A solitary spotlight–we purchased the LED light bulb to increase contrast–shines down. I tie on my apron and pull on a pair of long, yellow gloves. Snap. I reach for the tap.
I’m doing dishes on stage. It’s a limited run. A one woman show, standing room only. No extra performances tonight–at least not ones by me.
The bulky items soak in the sink, half-submerged in water. I scrub every surface, working methodically at corners, down sides, all the way to the bottom. The cacophony of water flowing against ceramic and stainless steel reverberates throughout the room. I dance my fingers along each turn and straightaway, searching for bits of food left behind. A quick rinse, a drop in the drying rack. The introductions are over.

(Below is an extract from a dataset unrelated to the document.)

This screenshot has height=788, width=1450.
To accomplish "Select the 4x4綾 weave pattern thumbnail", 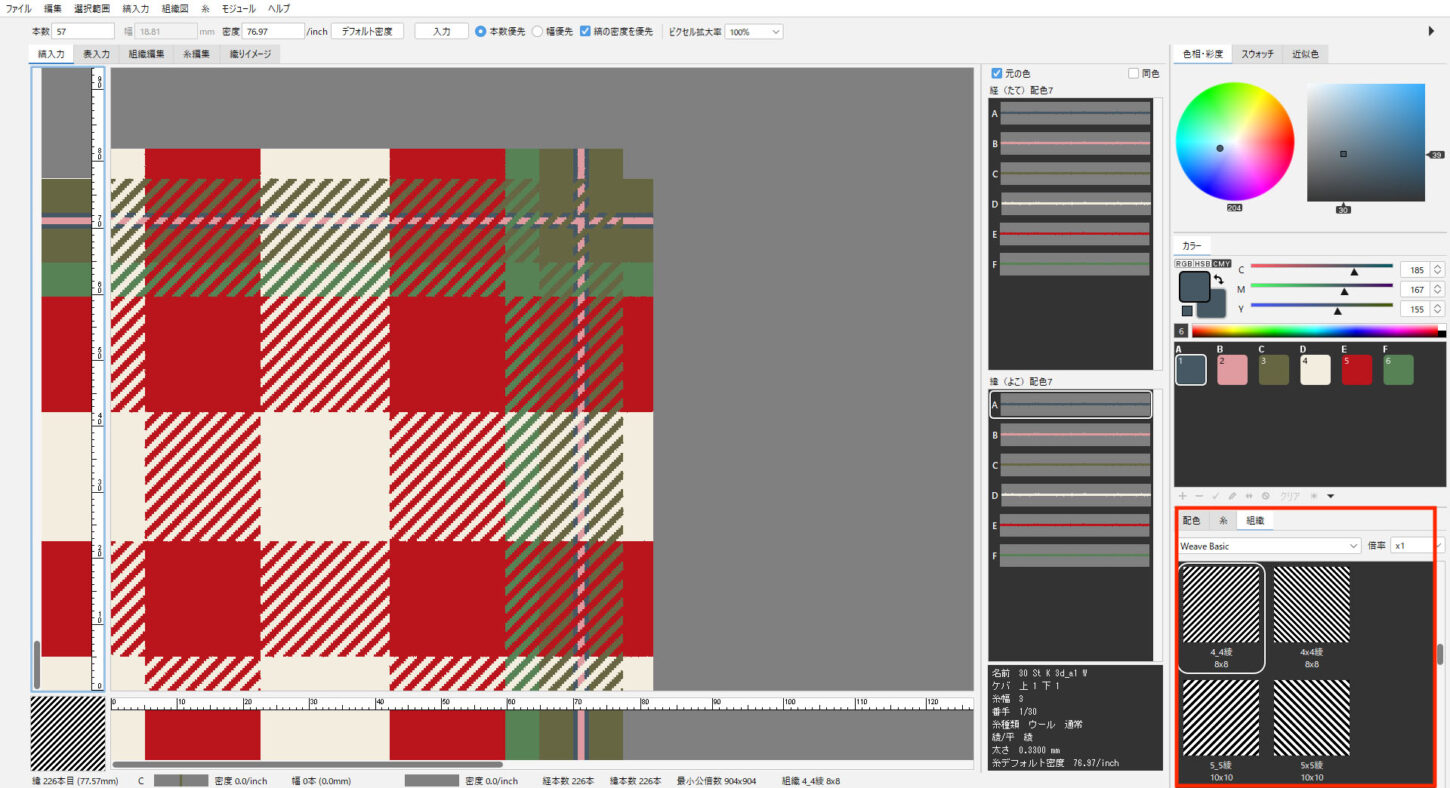I will pos(1311,604).
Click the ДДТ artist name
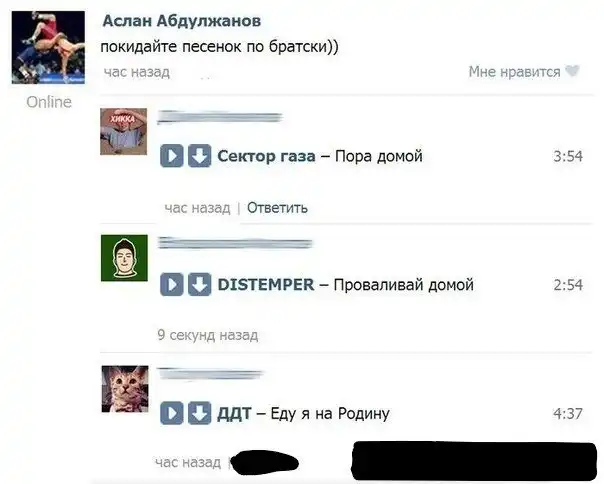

The cast shuffles into groups. Dishes and mugs not accessorized with slop go straight into the dishwasher, no effort wasted. Slightly dirty items are offered to my terrier for him to “pre-wash” before they are placed into the appliance, too. Those remaining items, well-dressed in leftovers, deserve a good scour under a rush of water and detergent. I swoop in with the nozzle and aim.
Soap bubbles float in the air. Suds–green apple scented suds–cling to the sides of the sink. I scrub, rinse, check, and repeat as needed. All that’s left in the sink are a couple of forks, their times waiting to shine. I wash them. I lift my chefs knife from the counter and usher in a solo performance, handled with care this star of the show. I run the disposal, listening until the gurgles and rumbles fade away. I cut off the tap and remove my gloves with that Snap!
I flick out the light and exit. If lurking grease warrants an encore, Stockton will take a turn. For now, the stage stays dark.